The Swan (2023) poster
  • 17 minutes
  • Directed by Wes Anderson
  • Rupert Friend, Ralph Fiennes, Asa Jennings

⏱ 5-minute read

Watching a 17-minute film feels like a strange act of rebellion in an era where every blockbuster demands three hours of your life and a lumbar support pillow. The Swan arrived on Netflix as part of a four-short anthology, and it’s the cinematic equivalent of a double espresso: short, bitter, and enough to make your heart race uncomfortably. I watched this on a Tuesday morning while eating a slightly stale croissant, and the crunching sound of the pastry perfectly synced up with the narrator's clipped British vowels, adding a layer of unintended foley work to the whole experience.

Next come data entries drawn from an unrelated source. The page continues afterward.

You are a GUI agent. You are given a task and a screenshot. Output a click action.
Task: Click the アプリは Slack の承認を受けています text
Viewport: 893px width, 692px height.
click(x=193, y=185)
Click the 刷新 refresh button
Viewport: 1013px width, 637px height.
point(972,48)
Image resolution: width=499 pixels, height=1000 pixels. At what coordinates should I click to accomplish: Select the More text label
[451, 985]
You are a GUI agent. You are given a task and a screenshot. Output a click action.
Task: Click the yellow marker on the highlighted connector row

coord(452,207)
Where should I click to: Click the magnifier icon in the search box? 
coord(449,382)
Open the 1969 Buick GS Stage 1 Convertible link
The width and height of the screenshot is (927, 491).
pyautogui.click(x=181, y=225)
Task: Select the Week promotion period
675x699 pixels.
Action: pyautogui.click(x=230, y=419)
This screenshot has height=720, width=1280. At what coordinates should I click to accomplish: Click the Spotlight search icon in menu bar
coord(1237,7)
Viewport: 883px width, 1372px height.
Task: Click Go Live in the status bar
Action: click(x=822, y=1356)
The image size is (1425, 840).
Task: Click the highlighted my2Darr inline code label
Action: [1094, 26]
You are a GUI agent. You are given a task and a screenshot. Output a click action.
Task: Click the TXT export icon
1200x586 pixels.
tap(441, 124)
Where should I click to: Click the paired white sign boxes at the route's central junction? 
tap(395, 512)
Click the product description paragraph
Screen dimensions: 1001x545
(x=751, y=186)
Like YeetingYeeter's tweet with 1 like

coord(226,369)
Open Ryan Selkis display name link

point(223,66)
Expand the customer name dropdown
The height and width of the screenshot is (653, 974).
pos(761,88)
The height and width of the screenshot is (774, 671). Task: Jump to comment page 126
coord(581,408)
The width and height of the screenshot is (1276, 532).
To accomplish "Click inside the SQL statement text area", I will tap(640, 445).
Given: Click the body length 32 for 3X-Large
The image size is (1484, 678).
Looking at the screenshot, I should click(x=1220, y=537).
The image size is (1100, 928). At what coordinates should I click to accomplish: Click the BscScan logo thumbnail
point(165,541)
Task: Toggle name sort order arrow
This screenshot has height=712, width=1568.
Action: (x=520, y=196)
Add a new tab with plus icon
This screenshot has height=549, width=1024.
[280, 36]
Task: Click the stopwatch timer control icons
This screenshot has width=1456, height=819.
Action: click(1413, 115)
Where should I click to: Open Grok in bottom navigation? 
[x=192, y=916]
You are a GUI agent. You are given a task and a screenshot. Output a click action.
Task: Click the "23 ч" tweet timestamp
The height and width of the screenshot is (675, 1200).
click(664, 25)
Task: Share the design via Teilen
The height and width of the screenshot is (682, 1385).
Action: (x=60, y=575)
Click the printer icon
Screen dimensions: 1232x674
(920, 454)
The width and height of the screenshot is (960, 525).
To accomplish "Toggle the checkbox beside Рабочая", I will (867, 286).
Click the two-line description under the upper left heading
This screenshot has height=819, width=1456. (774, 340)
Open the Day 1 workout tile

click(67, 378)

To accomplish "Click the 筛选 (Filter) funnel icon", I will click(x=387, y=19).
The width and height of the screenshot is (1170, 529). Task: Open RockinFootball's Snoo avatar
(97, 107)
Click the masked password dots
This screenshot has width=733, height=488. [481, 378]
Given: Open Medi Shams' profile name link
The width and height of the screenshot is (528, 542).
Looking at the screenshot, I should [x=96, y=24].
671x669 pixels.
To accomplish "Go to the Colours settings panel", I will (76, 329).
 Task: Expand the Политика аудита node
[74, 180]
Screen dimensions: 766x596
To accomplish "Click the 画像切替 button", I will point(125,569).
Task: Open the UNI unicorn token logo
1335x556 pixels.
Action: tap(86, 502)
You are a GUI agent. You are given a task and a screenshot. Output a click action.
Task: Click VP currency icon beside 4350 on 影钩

Scene from "The Swan" (2023)

If you’ve seen a Wes Anderson film before—perhaps The French Dispatch or The Royal Tenenbaums—you know the drill. There will be symmetry. There will be pastel colors. There will be people looking directly into the camera as if they’re trying to remember if they left the stove on. But The Swan feels different. It’s stripped back, favoring a theatrical artifice that makes the world feel small, contained, and dangerously intimate.

The Mechanics of a Paper Nightmare

The plot is deceptively simple, pulled straight from a Roald Dahl short story: two massive, pea-brained bullies spend a day tormenting a small, brilliant boy named Peter Watson. What makes this adaptation fascinating is how Wes Anderson chooses to tell it. Instead of a traditional narrative, we have Rupert Friend as the adult Peter, narrating his own childhood trauma while standing in the middle of a shifting stage set.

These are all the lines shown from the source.